The table below shows the decomposition of average_epoch_time into average_train_time and average_test_time. Both train and test time are equally affected by the increase in workers. While the compute time (train_compute_time and test_compute_time) is not affected by an increase in workers, the data loading time in both train and test phase significantly reduces with more workers.

shared memory = 32G, batch size = 64, epochs = 20, number of batches = 16
workers av_train_time av_test_time av_train_data_load_time av_train_compute_time data_load_overhead
0 67.898 74.196 4.374 0.061 98.6%
1 56.831 58.426 3.444 0.041 98.8%
2 29.676 33.635 2.029 0.040 98.07%
4 15.395 15.409 0.961 0.075 92.8%
8 9.022 11.602 0.659 0.075 89.8%
16 9.468 5.005 0.430 0.086 83.3%
32 6.586 5.809 0.449 0.087 83.8%
64 7.106 9.677 0.598 0.076

 

Note that these numbers are all from one run for each configuration. For more accurate estimates of time one needs to run several jobs (for each configuration) and average out the time.

Performance using HDF5 dataset

We next converted our JPEG dataset into an HDF5 file. The code to prepare an HDF5 file from JPEG files is here:

with h5py.File('dataset.hdf5', 'w') as hdf5_file:
...
hdf5_dataset = hdf5_file.create_dataset(
                   name=str(current_name),
                   data=image,
                   shape=(image_height, image_width, image_channels),
                   maxshape=(image_height, image_width, image_channels),
                   compression="gzip",
                   compression_opts=9
               )

 

For PyTorch to be able to load data from an HDF5 file, a new subclass of the Dataset class, which can return images in HDF5 file as tensors, is needed. The code for this can be found in main-hdf5-timining.py which is available here: https://github.ibm.com/dl-res/autolauncher/blob/master/main_hdf5-timing.py.

We first ran with default shared memory settings for 0 workers:

python main_hdf5-timing.py --epochs 20 --workers 0 --batch-size 64 /mnt/oxford-flowers

 

This time the job ran to completion.

Next when we try to run with workers > 0, the job again crashed with same insufficient shared memory (shm) error as we got before with the JPEG dataset. Again, we deployed a pod with increased shared memory and ran jobs with multiple workers. The jobs ran fine for small number of workers (0,1). The table below shows the results from these runs.

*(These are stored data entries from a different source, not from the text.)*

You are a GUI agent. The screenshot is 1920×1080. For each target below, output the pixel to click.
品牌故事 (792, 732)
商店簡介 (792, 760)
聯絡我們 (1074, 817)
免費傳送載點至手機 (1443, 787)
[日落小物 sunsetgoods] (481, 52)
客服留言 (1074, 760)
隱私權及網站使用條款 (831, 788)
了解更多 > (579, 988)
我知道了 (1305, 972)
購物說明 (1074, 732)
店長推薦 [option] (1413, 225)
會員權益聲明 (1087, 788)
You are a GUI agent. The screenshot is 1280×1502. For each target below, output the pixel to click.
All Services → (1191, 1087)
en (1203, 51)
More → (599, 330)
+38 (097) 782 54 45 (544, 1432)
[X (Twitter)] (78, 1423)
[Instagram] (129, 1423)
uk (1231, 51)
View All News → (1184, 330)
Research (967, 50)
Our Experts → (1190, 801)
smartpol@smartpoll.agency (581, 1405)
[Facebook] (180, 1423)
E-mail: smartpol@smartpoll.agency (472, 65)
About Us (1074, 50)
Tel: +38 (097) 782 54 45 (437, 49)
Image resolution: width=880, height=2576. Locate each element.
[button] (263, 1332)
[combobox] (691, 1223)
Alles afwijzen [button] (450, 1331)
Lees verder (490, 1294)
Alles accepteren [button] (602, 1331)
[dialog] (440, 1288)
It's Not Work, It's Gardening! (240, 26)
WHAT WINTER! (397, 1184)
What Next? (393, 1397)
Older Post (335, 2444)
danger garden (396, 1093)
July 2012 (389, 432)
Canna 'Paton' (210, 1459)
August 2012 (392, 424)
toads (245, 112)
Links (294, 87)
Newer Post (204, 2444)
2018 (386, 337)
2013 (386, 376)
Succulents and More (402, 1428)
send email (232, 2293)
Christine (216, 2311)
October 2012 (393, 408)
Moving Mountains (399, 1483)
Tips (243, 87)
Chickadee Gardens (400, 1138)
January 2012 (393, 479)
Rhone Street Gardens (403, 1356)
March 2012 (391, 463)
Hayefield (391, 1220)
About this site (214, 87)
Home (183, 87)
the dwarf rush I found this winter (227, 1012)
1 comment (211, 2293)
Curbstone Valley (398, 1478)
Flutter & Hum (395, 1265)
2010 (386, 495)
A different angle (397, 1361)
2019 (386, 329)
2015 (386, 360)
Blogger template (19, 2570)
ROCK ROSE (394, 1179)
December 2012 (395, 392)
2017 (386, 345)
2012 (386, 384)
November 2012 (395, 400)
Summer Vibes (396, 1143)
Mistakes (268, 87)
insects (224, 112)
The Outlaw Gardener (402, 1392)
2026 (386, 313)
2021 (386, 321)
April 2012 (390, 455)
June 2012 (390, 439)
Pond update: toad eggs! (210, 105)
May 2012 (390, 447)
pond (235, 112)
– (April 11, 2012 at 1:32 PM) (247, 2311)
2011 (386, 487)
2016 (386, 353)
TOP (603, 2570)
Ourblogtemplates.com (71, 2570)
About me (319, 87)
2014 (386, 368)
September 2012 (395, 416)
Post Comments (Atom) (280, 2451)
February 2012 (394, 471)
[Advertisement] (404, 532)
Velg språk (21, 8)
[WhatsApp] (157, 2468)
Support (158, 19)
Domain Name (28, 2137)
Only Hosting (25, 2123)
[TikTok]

shm workers total_exec_time av_epoch_time av_epoch_time*num_epochs av_gpu_util Prec@1 Prec@5
64M 0 107.560 4.936 98.72 35.88% 21.67 51.96
126G 0 108.226 4.944 98.88 26.46% 22.35 50.39
126G 1 83.5 3.688 73.76 41.46% 26.47 52.65

 

shared memory = 126G, batch size = 64, epochs = 20, number of batches = 16

 

workers av_train_time av_test_time av_train_data_load_time av_train_compute_time data_load_overhead
0 2.66 2.284 0.120 0.040 75%
1 1.880 1.808 0.074 0.041 64.35%

 

Conclusion

The performance of training jobs depends on the storage and the file format. We found that with COS, datasets in a single HDF5 file perform much better (high GPU utilization and reduced runtime) compared to datasets consisting of multiple small JPEG files. The performance should further improve if we can run multiple workers with HDF5 files which we are currently investigating. The goal is to prevent GPU starvation (achieve greater than 95% utilization) by increasing the number of workers. The findings in this study are based on the Oxford flowers dataset but are also applicable to larger image datasets and most likely other modalities as well.